The forum was hosted in the context of a collaboration between Arrowwood Hills and the Ann Arbor Democratic Party called “Finding Your Political Voice.”
Kunselman used the occasion to talk about growing up in the 1970s on the west side of Ann Arbor in the Maple-Miller area, and how the west side kids had a rivalry with the kids from the north side – where the forum was being hosted.
Questions posed by Lewis included some contributed by forum attendees, covering a wide range of topics: affordable housing, Ann Arbor SPARK, the balance between downtown and outer neighborhoods, the candidates’ number one priority, police staffing, and the public transit millage.
With the affordable housing question, Lewis focused on the immediate surroundings, by inviting candidates to reflect on the role of local government in supporting cooperative housing – like Arrowwood Hills, which was built in 1969. The cooperative housing complex has an income limit of no more than 95% of the median income for Washtenaw County.

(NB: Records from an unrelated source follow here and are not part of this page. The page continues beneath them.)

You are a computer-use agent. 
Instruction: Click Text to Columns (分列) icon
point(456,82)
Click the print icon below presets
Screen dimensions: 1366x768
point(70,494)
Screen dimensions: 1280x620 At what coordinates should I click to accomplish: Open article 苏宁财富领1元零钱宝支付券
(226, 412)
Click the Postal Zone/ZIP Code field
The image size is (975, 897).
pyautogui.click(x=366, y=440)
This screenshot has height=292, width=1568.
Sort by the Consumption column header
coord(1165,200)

Other questions specific to Ward 1 included one about road work on Pontiac Trail and another about crosswalks on Plymouth Road.

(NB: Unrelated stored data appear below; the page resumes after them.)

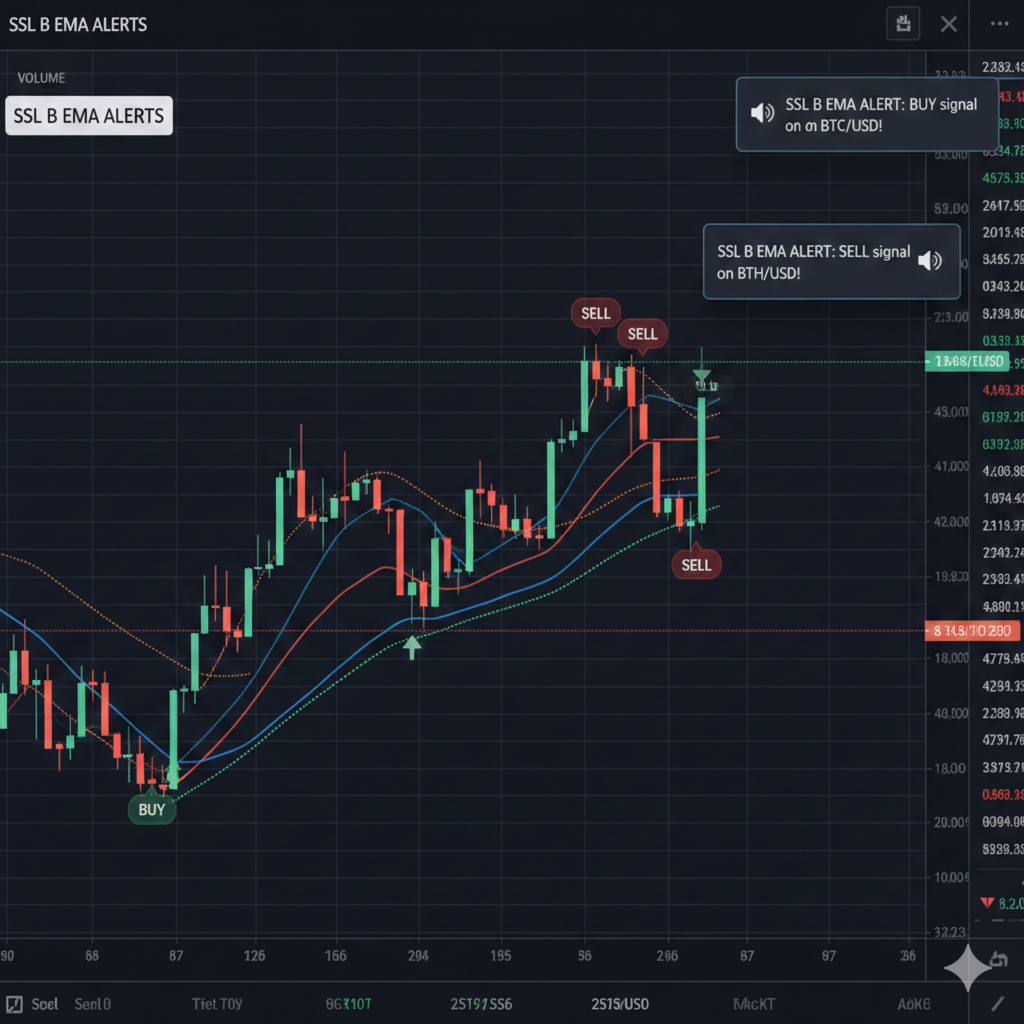This screenshot has width=1024, height=1024.
Task: Click the undo arrow icon bottom right
Action: 997,960
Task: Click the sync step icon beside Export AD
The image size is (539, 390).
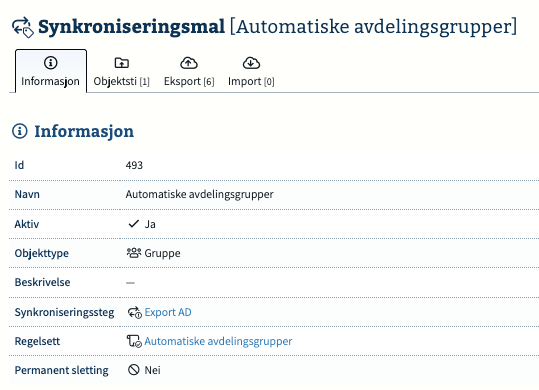Action: pos(134,312)
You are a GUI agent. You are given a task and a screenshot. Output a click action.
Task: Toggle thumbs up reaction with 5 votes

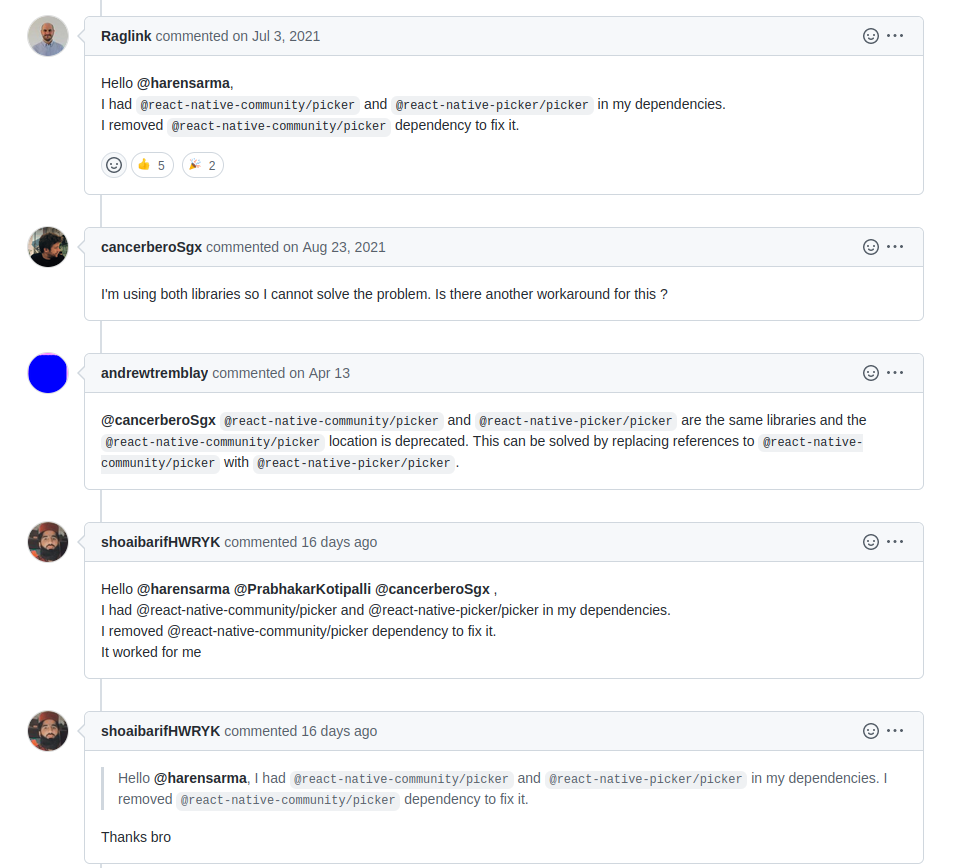point(153,165)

Below are clips of recorded audio from The Chronicle’s live audio broadcast of the event, organized by question.
Arrowwood Hills program director Charles Lewis led off with some welcoming remarks, followed by opening remarks from each of the candidates who were present.
Question: Arrowwood is an example of a success story for affordable housing. However, when I hear the mayor’s office talk about affordable housing, it never embraces cooperative housing. Is that something you would be willing to explore? [This question was asked only of Kunselman.]
Ann Arbor SPARK
Question: Explain your position on Ann Arbor SPARK. Would you or do you support giving SPARK an extended contract? Why or why not? [Two issues are currently before the city council. One is the city's contract with SPARK for business attraction and retention services. The other is a possible 5-year or 15-year extension of the LDFA (local development finance authority), which is funded by a tax capture funding mechanism, and which contracts with SPARK for entrepreneurial services.]
Plymouth Road Crosswalks
Question: Do you support improvements to Plymouth Road crosswalks? Could the crosswalks be safer for pedestrians and drivers? If Michigan adopts a state law, would you still support a local ordinance?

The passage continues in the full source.